As director of childcare in the former Eastern Health Board, “the dilemma for me was, do I prioritise the kid with the broken arm in Tallaght Hospital or the one in the Romanian orphanage that is outside my jurisdiction? There was a limited amount of staff thrown at that in the first instance and significant delays in people waiting to be assessed.”

There is no hoo-ha today over the assessment process, says Harrison, who is on the board of the Adoption Authority of Ireland. “We have found a mutual equilibrium.”

Homeless children

He also sees “the reframing of homelessness” as fascinating. The focus on homeless children in the 1990s seemed to get swept off the table with the rise of the plight of homeless families. “You hear certain voluntary organisations talking about X number of homeless children and they’re not actually homeless, they’re with their family; it is the family that is homeless.

“The kids I was working with – the one kicked out of home and living in a utility hut in a flats complex at the age of 16, that’s homeless.

“If the families are intact and functioning, in terms of child protection it is a different level of risk altogether. Obviously, I am not minimising the dreadful condition of homeless families, I am just suggesting it is a different thing to homeless kids.”

Harrison was in his mid-30s when first promoted to a management job, heading a team of social workers in the community in Dublin northwest. His perspective changed as he became more conscious of the need to manage resources.

Social workers tend to think that every problem can be solved by more resources, he says. “They never look at their own efficiency and effectiveness, and they are still doing it. As a manager it was all about getting the most out of what you had. “I think I had 17 staff in a huge population and after nine years I had 19 staff. The same area today would probably have about 170 social workers, so there is no comparison.”

He describes his appointment in 2012 as director of policy and strategy in setting up the first State agency dedicated to the welfare and protection of children, Tusla, as a "fairy-tale ending" to his career. Separating childcare from the HSE was like an acrimonious divorce: "They got the money and we got the children."

But the new management team was “highly motivated to do something different and good and well.

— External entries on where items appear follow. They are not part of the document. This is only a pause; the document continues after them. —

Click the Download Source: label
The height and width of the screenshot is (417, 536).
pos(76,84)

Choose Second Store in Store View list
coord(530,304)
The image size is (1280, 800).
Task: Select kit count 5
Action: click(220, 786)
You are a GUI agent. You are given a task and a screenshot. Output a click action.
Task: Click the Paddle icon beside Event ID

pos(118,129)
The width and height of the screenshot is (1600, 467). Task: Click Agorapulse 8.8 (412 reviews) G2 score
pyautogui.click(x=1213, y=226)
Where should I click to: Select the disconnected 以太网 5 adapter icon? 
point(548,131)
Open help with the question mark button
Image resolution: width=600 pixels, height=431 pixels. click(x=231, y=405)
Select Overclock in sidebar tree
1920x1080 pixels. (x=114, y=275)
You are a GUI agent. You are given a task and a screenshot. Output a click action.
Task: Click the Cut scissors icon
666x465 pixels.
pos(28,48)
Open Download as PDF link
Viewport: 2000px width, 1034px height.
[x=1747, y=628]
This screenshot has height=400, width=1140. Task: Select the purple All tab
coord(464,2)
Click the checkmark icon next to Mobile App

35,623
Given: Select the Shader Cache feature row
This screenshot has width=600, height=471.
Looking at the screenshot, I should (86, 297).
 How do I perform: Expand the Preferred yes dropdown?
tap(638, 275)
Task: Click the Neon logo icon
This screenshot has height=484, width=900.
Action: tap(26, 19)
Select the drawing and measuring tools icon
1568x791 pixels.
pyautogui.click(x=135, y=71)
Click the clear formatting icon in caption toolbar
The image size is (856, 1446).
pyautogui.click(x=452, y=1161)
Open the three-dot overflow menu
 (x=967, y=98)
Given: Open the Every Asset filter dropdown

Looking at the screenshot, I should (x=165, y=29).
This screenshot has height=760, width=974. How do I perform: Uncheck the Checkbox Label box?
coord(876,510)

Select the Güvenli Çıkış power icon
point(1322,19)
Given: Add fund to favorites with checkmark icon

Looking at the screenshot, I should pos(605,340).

To be accountable and to be transparent – all those things that the HSE was being criticised for not being.”

‘Gobbledygook’

However, while the State system is much more efficient, he worries about the tendency now for over-regulation. He looks back at Tusla’s corporate plan for 2014-2017, in which he was centrally involved, and sees all that management speak “for what it really is – gobbledygook”.

In his career, child protection “started off as a punitive intervention, then it became a supportive intervention and now it has become an accountable intervention, where everything has to be counted. I think maybe we have thrown out the baby with the bath water.

“There is far too much emphasis on regulation and widget counting. We’re trying to shoehorn all that management speak into a human service and it doesn’t fit.”

Bureaucracy “goes against the grain” for social workers and there is plenty of evidence, he contends, that form filling, more than threats of violence or traumatic events, will cause them to leave the job.

“It is always the ‘how many?’ and ‘how much?’ and not ‘how well?’.”